> _PROVIDED PASSAGE_
Choosing a MD engine for the benchmark(s)
-----------------------------------------

MDBenchmark assumes that your HPC uses the `modules`_ package to manage loading
of MD engines. When given the name of a supported MD engine, it will try to find
the specified version::

  mdbenchmark generate --module gromacs/2018.3

It is also possible to specify two or more modules at the same time. MDBenchmark
will generate the correct number of benchmark systems for the respective MD
engines, sharing all other given options::

  mdbenchmark generate --module gromacs/2018.3 --module gromacs/2018.2

Also it is possible to mix and match MD engines in a single ``mdbenchmark
generate`` call, if the base name of the files is the same (see above)::

  mdbenchmark generate --module gromacs/2018.3 --module namd/2.12


Skipping module name validation
-------------------------------

If MDBenchmark does not manage to determine the naming of your MD engine
modules, it will warn you, but continue generating the benchmarks. Contrary, if
it manages to determine the naming, but is unable to find the specified version,
benchmark generation fails. If you are sure that the name is correct and
MDBenchmark is wrong, you can force the generation of benchmark systems with the
``--skip-validation`` option::

  mdbenchmark generate --skip-validation

Defining the number of nodes to run on
--------------------------------------

Benchmarks are especially helpful, if you want to figure out on how many nodes
you should run your MD job on. You can provide MDBenchmark with a range of nodes
to run benchmarks on. The two options defining the range are ``--min-nodes`` and
``--max-nodes`` for the lower and upper limit of the range, respectively. If you
do not specify either of these two options, MDBenchmark will use the default
values of ``--min-nodes=1`` and ``--max-nodes=5``. This would generate a total
of 5 benchmarks, running each benchmark on 1, 2, 3, 4 and 5 nodes.

Listing available hosts
-----------------------

MDBenchmark comes with two pre-defined templates for the MPCDF clusters `draco`_
and `hydra`_. You can easily create your own job templates, as described
:doc:`here </jobtemplates>`. You can list all available job templates via::

  mdbenchmark generate --list-hosts

Defining the job template to run from
-------------------------------------

MDBenchmark will try to lookup the hostname of your current machine and search
for a job template with the same name. If it cannot find the correct file or you
want to use one you have written yourself, e.g., named ``my_job_template``,
simply use the ``--host`` option::

  mdbenchmark generate --host my_job_template

Running on CPUs or GPUs
-----------------------

Depending on your setup you might want to run your simulations only on GPUs 
or CPUs. You can do so with the ``--cpu/--no-cpu`` and ``--gpu/--no-gpu`` flags, ``-c/-nc` and ``-g/-ng` respectively.
If neither of both options is given, benchmarks will be generated for CPUs only.

Entries on where items appear:
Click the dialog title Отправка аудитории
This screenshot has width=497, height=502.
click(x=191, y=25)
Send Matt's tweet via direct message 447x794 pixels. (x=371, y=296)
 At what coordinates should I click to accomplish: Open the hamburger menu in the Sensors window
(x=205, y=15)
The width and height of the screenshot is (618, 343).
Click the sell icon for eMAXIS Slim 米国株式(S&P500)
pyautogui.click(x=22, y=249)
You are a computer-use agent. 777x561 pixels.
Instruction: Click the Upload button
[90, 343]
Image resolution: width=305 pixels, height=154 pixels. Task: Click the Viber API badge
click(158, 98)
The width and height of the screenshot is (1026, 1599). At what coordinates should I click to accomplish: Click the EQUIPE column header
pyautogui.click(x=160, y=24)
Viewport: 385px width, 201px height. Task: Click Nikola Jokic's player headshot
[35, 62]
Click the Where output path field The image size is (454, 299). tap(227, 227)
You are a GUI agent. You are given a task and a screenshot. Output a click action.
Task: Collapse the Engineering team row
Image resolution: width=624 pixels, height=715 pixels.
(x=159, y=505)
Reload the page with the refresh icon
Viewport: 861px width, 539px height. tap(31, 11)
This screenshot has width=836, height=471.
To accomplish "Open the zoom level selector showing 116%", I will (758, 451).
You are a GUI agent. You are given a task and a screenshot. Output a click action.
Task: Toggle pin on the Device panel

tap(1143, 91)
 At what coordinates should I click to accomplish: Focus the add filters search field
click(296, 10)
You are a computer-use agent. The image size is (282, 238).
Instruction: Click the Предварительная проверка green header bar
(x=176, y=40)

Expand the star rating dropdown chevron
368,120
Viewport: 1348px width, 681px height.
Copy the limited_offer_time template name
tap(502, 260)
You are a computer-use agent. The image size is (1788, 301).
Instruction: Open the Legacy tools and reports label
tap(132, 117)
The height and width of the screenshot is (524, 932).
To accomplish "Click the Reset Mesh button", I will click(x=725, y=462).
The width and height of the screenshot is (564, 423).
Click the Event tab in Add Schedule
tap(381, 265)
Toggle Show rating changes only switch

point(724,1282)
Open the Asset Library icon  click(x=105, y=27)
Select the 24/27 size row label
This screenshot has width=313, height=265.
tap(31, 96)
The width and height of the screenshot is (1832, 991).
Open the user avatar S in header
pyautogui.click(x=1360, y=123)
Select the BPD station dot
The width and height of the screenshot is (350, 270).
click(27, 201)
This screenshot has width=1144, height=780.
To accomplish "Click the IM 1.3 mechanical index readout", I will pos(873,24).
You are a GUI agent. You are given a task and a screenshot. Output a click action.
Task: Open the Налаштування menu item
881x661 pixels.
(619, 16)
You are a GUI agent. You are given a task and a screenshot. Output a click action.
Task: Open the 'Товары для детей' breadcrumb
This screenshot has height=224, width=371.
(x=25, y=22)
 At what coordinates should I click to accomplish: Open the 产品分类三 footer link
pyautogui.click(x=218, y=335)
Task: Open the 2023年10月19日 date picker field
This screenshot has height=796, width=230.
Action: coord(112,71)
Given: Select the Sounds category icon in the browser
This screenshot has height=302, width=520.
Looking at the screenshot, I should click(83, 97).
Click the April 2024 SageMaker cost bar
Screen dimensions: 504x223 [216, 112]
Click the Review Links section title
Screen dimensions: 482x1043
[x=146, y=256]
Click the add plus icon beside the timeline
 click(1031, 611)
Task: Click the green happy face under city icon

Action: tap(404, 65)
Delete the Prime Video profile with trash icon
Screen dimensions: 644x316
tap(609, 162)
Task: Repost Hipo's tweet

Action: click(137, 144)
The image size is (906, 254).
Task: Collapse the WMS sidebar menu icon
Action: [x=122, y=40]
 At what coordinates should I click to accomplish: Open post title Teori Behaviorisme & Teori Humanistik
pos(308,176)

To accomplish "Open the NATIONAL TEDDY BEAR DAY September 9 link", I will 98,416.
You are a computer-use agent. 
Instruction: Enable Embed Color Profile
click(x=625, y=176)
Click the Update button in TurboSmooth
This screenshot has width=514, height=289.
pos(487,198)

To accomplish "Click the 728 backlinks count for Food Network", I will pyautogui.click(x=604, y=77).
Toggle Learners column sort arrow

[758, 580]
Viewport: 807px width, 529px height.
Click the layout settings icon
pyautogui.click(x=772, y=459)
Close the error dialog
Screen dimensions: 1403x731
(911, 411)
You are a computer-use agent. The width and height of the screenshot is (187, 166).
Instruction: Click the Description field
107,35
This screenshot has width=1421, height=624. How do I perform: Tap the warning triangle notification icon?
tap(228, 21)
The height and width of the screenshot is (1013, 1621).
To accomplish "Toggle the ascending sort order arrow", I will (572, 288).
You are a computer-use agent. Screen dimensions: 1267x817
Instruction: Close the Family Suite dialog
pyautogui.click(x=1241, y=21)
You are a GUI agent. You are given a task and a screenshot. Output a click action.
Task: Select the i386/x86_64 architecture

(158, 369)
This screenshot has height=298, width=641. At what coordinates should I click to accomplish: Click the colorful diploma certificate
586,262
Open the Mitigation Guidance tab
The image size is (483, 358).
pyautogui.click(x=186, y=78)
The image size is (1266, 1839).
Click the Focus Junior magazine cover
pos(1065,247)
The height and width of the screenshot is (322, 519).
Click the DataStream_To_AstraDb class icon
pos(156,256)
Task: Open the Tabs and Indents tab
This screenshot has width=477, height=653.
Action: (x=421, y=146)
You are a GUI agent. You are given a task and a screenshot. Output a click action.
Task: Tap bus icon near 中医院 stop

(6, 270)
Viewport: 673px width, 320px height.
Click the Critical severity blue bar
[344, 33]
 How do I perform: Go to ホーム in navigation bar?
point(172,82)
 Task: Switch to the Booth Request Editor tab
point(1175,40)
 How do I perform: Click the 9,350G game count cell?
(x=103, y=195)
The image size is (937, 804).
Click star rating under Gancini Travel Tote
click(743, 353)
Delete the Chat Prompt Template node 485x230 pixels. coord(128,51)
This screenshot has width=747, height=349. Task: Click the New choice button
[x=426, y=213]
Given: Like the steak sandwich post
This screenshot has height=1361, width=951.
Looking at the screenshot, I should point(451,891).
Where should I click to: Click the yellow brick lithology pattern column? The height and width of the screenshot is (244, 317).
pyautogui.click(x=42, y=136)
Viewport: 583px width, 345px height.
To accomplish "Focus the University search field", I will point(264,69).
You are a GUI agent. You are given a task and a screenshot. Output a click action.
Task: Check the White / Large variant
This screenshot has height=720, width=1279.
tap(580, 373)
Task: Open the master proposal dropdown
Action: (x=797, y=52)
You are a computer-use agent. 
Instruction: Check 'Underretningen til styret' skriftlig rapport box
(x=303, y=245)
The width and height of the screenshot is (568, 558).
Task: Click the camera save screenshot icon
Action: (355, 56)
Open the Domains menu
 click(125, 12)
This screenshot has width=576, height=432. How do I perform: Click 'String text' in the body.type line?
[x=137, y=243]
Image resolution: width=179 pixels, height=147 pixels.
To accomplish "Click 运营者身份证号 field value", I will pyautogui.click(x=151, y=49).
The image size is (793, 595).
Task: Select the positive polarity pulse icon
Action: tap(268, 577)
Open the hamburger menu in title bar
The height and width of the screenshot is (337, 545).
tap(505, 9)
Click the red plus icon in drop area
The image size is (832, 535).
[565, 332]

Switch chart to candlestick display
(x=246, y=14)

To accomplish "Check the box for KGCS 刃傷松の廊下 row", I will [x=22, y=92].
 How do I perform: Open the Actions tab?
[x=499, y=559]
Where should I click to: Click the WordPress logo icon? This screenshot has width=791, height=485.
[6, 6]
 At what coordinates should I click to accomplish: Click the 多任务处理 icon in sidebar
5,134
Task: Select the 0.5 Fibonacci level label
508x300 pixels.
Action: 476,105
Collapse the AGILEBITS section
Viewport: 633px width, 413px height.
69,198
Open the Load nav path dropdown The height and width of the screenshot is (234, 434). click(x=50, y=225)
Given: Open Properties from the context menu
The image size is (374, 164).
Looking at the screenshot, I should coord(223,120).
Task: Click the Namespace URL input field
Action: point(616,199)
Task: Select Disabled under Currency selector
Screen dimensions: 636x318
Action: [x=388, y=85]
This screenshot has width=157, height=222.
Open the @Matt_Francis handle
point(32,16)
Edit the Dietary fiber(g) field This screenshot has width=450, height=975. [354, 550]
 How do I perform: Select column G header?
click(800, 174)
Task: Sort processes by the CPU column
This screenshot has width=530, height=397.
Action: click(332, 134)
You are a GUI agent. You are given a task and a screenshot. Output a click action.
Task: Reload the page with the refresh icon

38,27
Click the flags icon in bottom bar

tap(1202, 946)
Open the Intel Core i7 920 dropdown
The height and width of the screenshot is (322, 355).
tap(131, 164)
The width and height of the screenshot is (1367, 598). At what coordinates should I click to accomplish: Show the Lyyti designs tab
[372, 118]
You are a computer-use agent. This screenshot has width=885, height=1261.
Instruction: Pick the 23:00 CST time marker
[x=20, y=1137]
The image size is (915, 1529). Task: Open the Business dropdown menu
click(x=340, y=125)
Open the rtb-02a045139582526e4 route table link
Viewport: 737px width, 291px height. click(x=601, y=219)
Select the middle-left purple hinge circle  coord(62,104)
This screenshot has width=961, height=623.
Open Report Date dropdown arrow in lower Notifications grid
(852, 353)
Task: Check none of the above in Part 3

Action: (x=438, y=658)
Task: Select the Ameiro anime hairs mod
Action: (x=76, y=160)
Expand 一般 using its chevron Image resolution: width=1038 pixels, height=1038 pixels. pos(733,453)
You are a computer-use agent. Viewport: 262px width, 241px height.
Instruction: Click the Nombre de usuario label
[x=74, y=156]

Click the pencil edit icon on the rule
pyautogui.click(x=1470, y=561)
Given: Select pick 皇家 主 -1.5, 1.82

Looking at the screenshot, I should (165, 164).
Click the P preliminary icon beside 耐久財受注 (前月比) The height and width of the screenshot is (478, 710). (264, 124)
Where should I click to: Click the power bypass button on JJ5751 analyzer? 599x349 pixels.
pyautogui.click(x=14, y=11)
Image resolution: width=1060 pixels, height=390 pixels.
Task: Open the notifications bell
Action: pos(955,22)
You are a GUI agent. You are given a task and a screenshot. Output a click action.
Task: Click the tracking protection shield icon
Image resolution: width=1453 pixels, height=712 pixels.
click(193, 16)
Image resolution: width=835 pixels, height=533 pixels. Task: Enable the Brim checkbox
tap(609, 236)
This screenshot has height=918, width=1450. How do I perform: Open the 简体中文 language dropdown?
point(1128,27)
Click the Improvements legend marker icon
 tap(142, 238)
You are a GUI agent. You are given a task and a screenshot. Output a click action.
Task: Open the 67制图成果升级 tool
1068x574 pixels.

> _WHAT TO DO_
1. Answer these questions from the MDBenchmark documentation:
(a) What default values does MDBenchmark use for the lowest and highest number of nodes?
(b) Which two MPCDF clusters have pre-defined templates?
(c) What hardware are benchmarks generated for when neither the CPU nor the GPU option is given?
2. Transcribe the MDBenchmark documentation from "MDBenchmark will try" up to and including "for CPUs only.".
The entries are not needed here.

> _TASK SOLUTIONS_
1.
(a) `--min-nodes=1` and `--max-nodes=5`
(b) draco and hydra
(c) CPUs only

2.
MDBenchmark will try to lookup the hostname of your current machine and search
for a job template with the same name. If it cannot find the correct file or you
want to use one you have written yourself, e.g., named ``my_job_template``,
simply use the ``--host`` option::

  mdbenchmark generate --host my_job_template

Running on CPUs or GPUs
-----------------------

Depending on your setup you might want to run your simulations only on GPUs 
or CPUs. You can do so with the ``--cpu/--no-cpu`` and ``--gpu/--no-gpu`` flags, ``-c/-nc` and ``-g/-ng` respectively.
If neither of both options is given, benchmarks will be generated for CPUs only.